ABM therapy is all about quality of movement. It is about helping Avery learn how to comfortably move her body, the way that most of us learn so effortlessly and naturally as babies and toddlers. It is about teaching her brain to communicate with her muscles, and helping her to realise that movement has purpose, and that it should be enjoyable. It is about moving naturally and comfortably. It is not about forcing her body to do things which it is not ready to do.
A wheelchair will allow Avery to still enjoy the independence of going where she wants to go by herself, and will also allow her legs to calm down and stop working in a way which is damaging and destructive. It will mean that in between appointments she is not undoing the good that her therapy is doing. Ultimately, it will mean that when she does walk independently, it will be as comfortably as possible, rather than as soon as possible.
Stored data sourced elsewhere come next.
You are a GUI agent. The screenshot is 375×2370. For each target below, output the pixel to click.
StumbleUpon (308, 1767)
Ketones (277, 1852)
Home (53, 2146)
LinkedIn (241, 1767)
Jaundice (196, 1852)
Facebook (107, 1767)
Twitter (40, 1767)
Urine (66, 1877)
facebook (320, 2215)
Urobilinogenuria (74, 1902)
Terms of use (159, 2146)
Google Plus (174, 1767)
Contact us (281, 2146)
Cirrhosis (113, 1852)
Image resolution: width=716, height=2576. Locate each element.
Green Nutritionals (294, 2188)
As for the wheelchair itself. Obviously, the sooner we get one the better. If we were able to get Medicaid to cover the cost (which I think is probable, since she needs one, her PCP would write a prescription, and her therapist would write a letter of medical necessity) then it would take up to 6 months to get it. I have heard that you can sometimes get "loaner" wheelchairs for the interim. My friend Christine also said that with her wheelchair, if there's ever a problem with it, it can be really difficult/expensive to get it fixed if it's not covered by medicaid. Especially if it's custom made. Also, if we got it through medicaid she would be properly measured and fitted for one.
My friend Patty also let me know about FREE, which is a non-profit whose mission is "to help provide mobility related rehab equipment to enhance independence and improve quality of life." I've been looking at the whole application process for that too.
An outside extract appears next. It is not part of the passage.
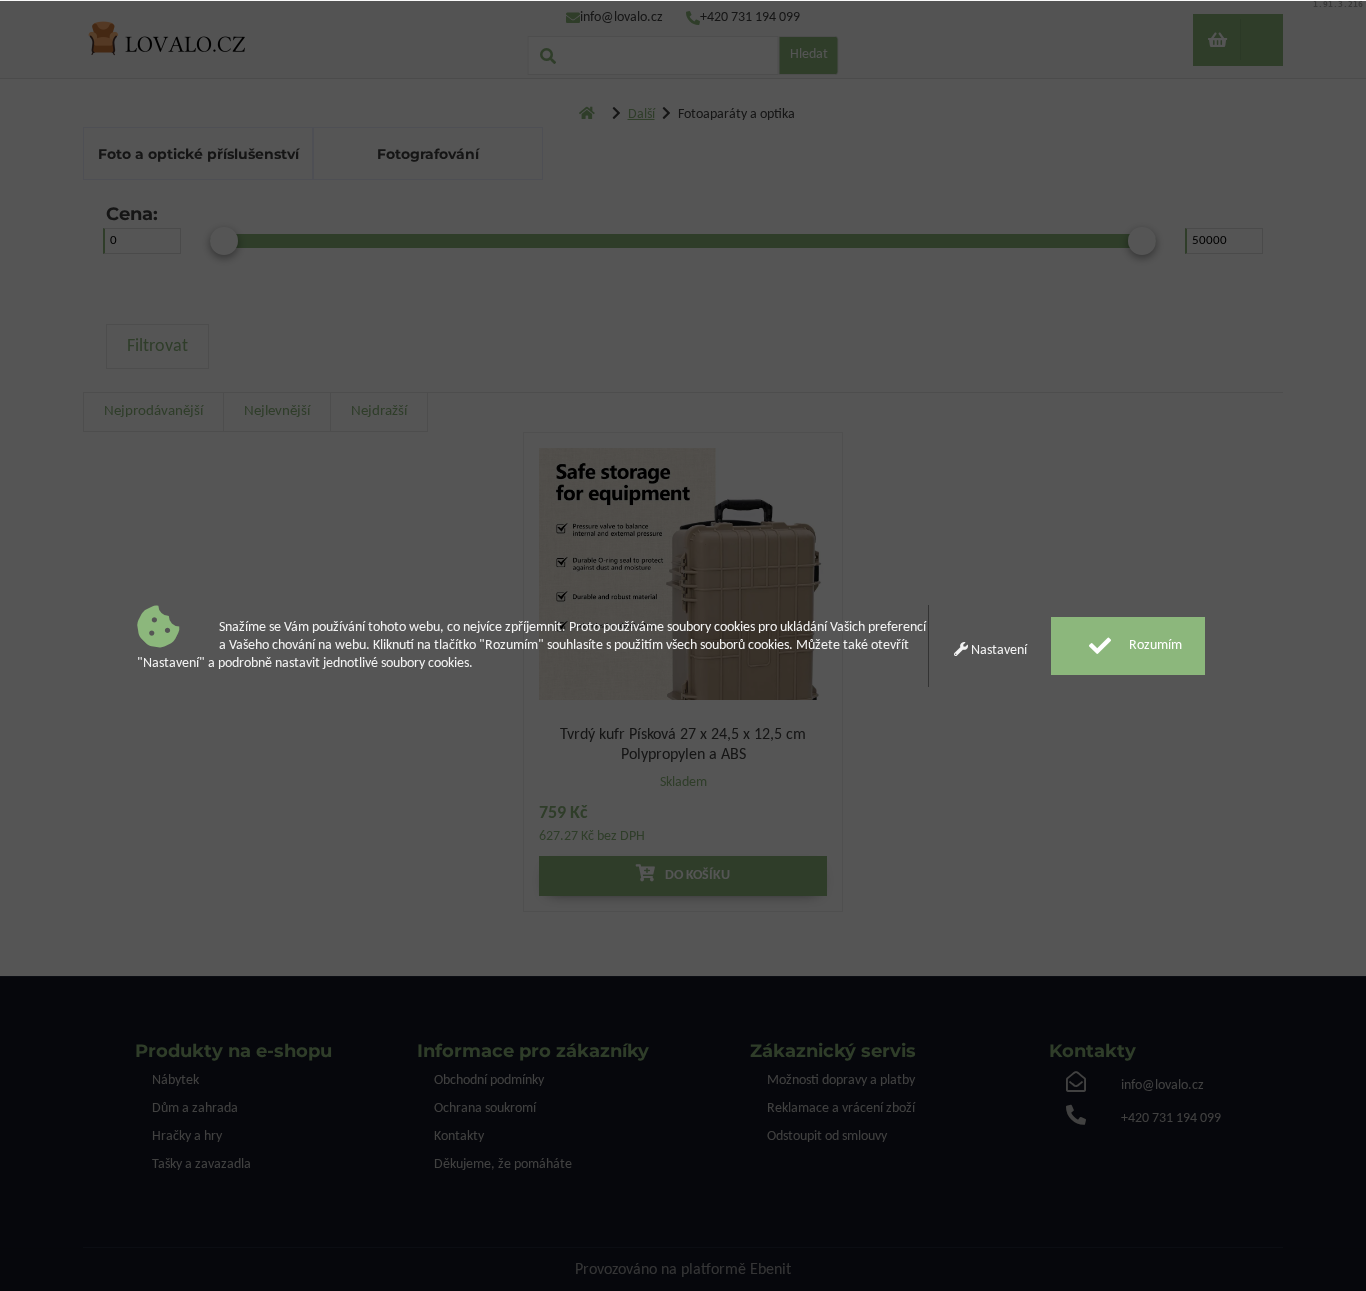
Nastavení (997, 650)
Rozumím (1154, 645)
It's all a lot to think about. Last week I was feeling a huge weight of stress and pressure and worry. But I really feel that we have made the right decision, and the only thing to do now is to figure out the best way to actually get hold of a wheelchair which will be ideal for Avery.
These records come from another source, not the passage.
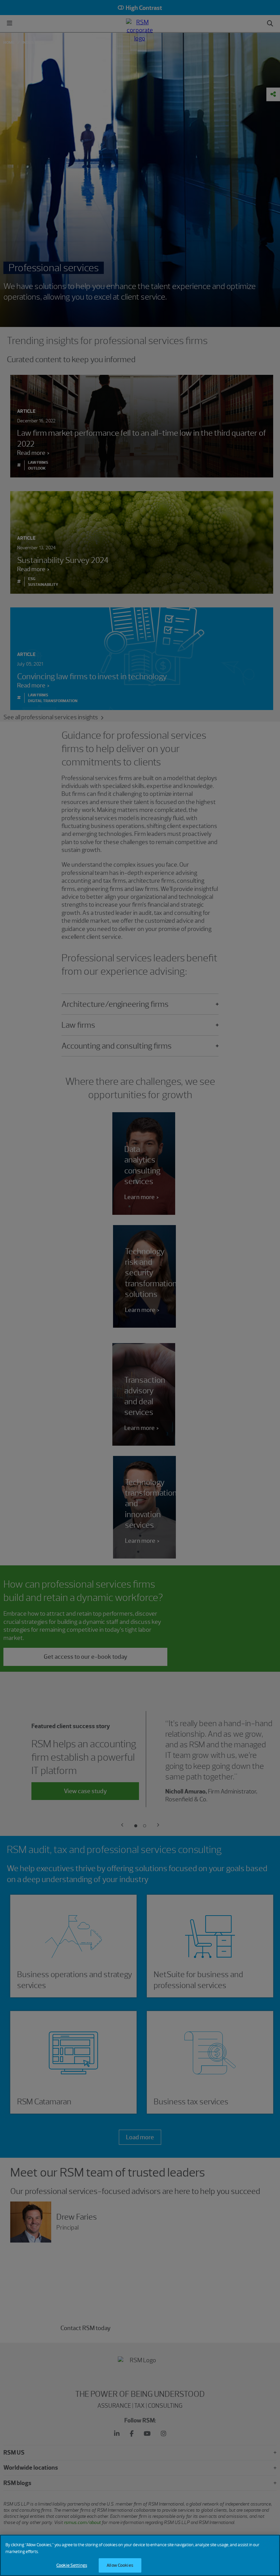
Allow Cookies (120, 2565)
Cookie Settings (71, 2565)
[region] (140, 2555)
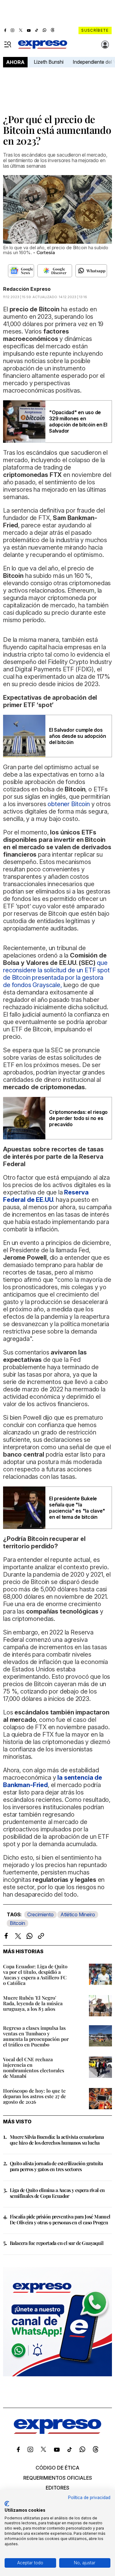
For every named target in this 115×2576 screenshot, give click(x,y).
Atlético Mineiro (77, 1914)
The thing with Avery is that she's not so physically involved that she's going to require custom made support cushions and all the fancy bells and whistles. She just needs a manual chair that she will be able to sit in and propel by herself when we go out. She will still be crawling at home, as she always has. The chair will go with her to school, so it will need to fold up and be reasonably lightweight so we can get it on and off the school bus. It will need to be easy for her to get into and out of by herself so that she can still enjoy the independence of being able to get down and crawl around whenever she wants to.
Here is the chair I had decided on:
It weighs less than 30lbs, folds to a width of 11", has flip back armrests and swingaway, detachable foot rests. I also found it for $280!!
However, after measuring Avery we realised that she needed a seat width of 12", this one was only available at that price in the 14" seat width. The company that makes it has apparently discontinued the 12" model, so the buying options are much more limited.
I have found the 12" somewhere else for $400, which is the same price as this one:
It has more options for everything from seat width/depth, colour, upholstery, arm type, casters, wheels, front rigging, knee-to-heel range, etc, etc. However, it weighs a couple of pounds more, the weight capacity is half of the other one (still 125lbs though), it only has a 5 year warranty (rather than limited lifetime), and I can't find anything that says how well it folds up.
So I just don't know. Decisions decisions.
I'll be seeing our PCP tomorrow for Oliver's 4 month check up, so I'll ask him about a prescription then. Then we really need to make a decision about what to get/how to do this.